▶ Task
Produce an exact copy of the line containing "Task: Click the blue" and of every line after it in the material below, ending with the final line.
****************************************
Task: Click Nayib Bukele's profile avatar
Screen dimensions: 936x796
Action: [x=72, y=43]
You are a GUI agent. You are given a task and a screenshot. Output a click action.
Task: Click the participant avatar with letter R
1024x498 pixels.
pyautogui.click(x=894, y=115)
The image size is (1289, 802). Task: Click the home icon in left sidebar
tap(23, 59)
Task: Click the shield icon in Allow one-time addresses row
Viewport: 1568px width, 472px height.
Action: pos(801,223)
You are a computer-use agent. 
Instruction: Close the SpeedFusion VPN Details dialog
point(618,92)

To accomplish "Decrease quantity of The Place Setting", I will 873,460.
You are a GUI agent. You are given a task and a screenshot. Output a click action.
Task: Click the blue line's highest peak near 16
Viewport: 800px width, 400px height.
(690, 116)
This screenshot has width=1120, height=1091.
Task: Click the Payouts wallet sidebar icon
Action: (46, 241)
****************************************
▶ Result
Task: Click the blue line's highest peak near 16
Viewport: 800px width, 400px height.
(690, 116)
This screenshot has width=1120, height=1091.
Task: Click the Payouts wallet sidebar icon
Action: (46, 241)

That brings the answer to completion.